# Scrape flight information from [flightradar24.com](https://www.flightradar24.com)

Flight data was scraped for the appropriate airports near to outbreak locations. However, this data wasn't incorporated into the model due to time limitations.

In [33]:
import pandas as pd
import numpy as np
import requests

import re
import time
from StringIO import StringIO

from selenium import webdriver
from selenium.webdriver.chrome.options import Options
from bs4 import BeautifulSoup

from csv_pkl_sql import save_it

In [34]:
airports = pd.read_pickle('../pkl/02_airport_information_fallingrain.pkl')
airports.head(1)

Unnamed: 0,city,FAA,IATA,ICAO,kind,latitude,longitude,max_runway,name,country,state
56,BAHIA BLANCA,,BHI,SAZB,Medium,-38.725,-62.169,8579.0,COMANDANTE ESPORA,Argentina,


## Country URLs
First get the urls for each country's airports.

In [35]:
# ! ssh -ND 8081 server1
# ! ssh -ND 8082 server2
# ! ssh -ND 8083 server3
# ! ssh -ND 8084 sever4

port_list = [8081, 8082, 8083, 8084]

chrome_options1 = Options().add_argument("--proxy-server=socks5://127.0.0.1:" + str(port_list[0]))
chrome_options2 = Options().add_argument("--proxy-server=socks5://127.0.0.1:" + str(port_list[1]))
chrome_options3 = Options().add_argument("--proxy-server=socks5://127.0.0.1:" + str(port_list[2]))
chrome_options4 = Options().add_argument("--proxy-server=socks5://127.0.0.1:" + str(port_list[3]))

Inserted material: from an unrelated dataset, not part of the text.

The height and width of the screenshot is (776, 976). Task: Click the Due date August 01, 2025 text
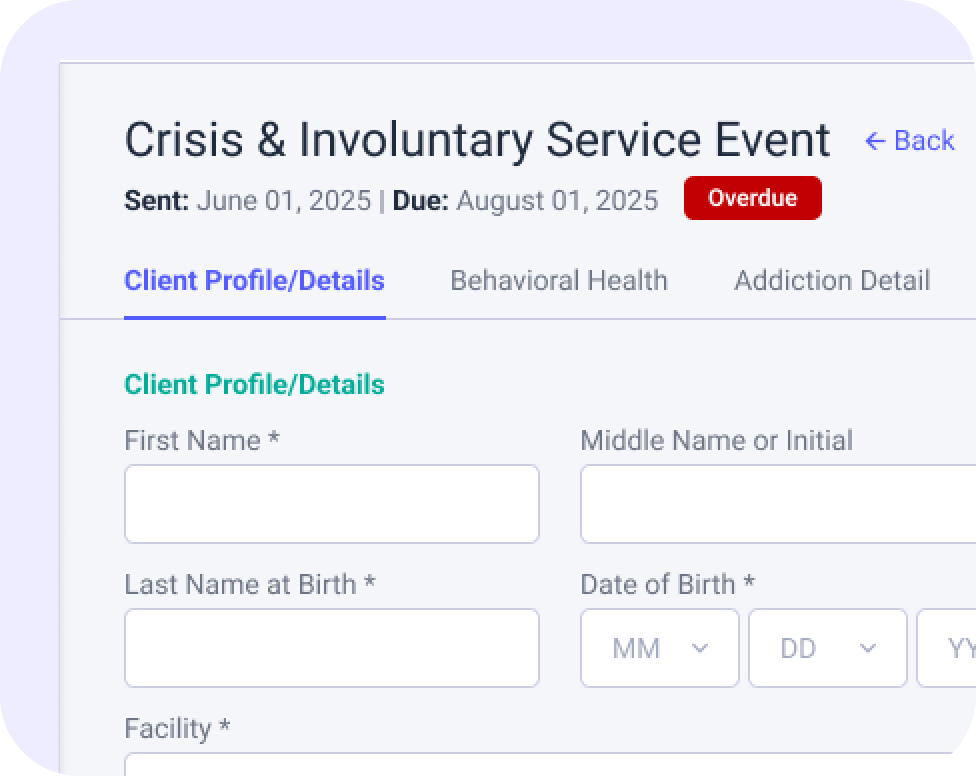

driver1 = webdriver.Chrome('/Volumes/Files/homebrew/bin/chromedriver', chrome_options=chrome_options1)
driver2 = webdriver.Chrome('/Volumes/Files/homebrew/bin/chromedriver', chrome_options=chrome_options2)
driver3 = webdriver.Chrome('/Volumes/Files/homebrew/bin/chromedriver', chrome_options=chrome_options3)
driver4 = webdriver.Chrome('/Volumes/Files/homebrew/bin/chromedriver', chrome_options=chrome_options4)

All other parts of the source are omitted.